* AIM OF THE TASK
Each line from the one containing "The width and" through the final line below must be reproduced exactly, and no others.

Extracted data entries
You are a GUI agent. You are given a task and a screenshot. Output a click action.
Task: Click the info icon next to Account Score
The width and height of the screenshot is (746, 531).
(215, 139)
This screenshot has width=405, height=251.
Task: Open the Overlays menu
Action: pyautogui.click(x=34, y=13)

* RESPONSE
The width and height of the screenshot is (746, 531).
(215, 139)
This screenshot has width=405, height=251.
Task: Open the Overlays menu
Action: pyautogui.click(x=34, y=13)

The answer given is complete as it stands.